TL;DR
Each MCP tool call is at minimum five components stacked in series: model emits tool_use, transport carries it, the MCP server resolves and dispatches, the upstream API returns, the response is serialised back. On a healthy local stack the floor is roughly 180-260 ms; over the public internet to a hosted MCP server bridging a SaaS API, 500-1,200 ms is normal; bursty financial-data endpoints (pre-market quote storms, earnings windows) push p95 well past 2,500 ms. A 12-step research agent that averages 700 ms per tool call has spent 8.4 s on roundtrips alone before the model has reasoned about anything. Three architecture patterns reclaim most of it: batched tool calls that fold n queries into one (typical 3-5x reduction at the same hop count), co-located MCP servers that put the bridge on the same VPC or machine as both model and upstream API (typical 60-200 ms shaved per hop), and speculative pre-fetch for the deterministic tail of agent loops where the next tool call is predictable from the current one (typical 30-50% wall-clock reduction).
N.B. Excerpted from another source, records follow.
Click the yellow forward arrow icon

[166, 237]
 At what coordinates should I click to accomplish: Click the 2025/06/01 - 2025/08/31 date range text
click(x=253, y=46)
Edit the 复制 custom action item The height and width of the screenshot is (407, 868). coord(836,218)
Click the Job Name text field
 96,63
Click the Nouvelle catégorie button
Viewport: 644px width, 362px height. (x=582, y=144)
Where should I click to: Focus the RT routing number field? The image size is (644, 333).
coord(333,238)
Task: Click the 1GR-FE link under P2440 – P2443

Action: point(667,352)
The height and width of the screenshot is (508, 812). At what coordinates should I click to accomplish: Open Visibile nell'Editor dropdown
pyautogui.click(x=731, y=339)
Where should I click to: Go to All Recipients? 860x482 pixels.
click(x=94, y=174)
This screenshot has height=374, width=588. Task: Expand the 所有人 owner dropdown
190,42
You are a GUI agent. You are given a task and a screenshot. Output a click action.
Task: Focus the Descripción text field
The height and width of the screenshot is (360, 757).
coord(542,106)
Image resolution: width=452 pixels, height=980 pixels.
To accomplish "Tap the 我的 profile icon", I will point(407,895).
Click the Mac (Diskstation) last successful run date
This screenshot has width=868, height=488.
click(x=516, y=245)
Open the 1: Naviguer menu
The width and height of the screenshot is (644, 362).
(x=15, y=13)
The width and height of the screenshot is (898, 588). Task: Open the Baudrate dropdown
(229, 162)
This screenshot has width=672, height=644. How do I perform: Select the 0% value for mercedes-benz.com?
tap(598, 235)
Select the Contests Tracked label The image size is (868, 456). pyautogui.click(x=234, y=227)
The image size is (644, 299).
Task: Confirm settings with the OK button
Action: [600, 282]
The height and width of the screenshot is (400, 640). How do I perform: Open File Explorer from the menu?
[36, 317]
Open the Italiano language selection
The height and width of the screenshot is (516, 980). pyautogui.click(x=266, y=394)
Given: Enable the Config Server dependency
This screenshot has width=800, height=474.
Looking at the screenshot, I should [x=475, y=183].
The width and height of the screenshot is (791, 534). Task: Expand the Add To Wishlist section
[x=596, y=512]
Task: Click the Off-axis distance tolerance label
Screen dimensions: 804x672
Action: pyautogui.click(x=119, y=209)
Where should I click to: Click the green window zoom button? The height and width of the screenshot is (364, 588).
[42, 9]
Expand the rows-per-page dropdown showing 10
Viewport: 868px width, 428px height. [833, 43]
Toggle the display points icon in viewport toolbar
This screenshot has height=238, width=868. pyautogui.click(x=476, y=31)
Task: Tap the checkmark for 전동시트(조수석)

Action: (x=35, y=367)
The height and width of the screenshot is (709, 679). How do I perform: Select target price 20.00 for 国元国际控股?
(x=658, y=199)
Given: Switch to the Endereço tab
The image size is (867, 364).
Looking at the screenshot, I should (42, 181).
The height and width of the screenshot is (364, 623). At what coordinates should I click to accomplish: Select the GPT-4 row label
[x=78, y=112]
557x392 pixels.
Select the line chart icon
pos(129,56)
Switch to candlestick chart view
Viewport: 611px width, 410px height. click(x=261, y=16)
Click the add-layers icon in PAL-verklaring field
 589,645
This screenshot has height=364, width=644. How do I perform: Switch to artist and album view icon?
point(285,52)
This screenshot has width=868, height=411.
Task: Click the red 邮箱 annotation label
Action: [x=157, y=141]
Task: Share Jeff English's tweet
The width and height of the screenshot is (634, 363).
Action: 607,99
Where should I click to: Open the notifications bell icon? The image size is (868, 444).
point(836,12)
Vet hosted MCP servers against a real workload using the Finance MCP Directory, and lock skill-level latency budgets through the Agent Skill Tester so a regression in an upstream API surfaces before it reaches production.
The roundtrip nobody costs out before shipping
Model Context Protocol (MCP) is the cleanest standardisation the agent ecosystem has shipped. Anthropic published the spec in late 2024; by early 2026 it is the de-facto integration surface for Claude, Cursor, Windsurf, and a growing number of OpenAI- and Google-backed clients via shims. The wire-level simplicity is the appeal: JSON-RPC over stdio or HTTP, a manifest of tool definitions, a uniform call-result loop. The cost of that simplicity, paid in latency, is rarely budgeted at design time.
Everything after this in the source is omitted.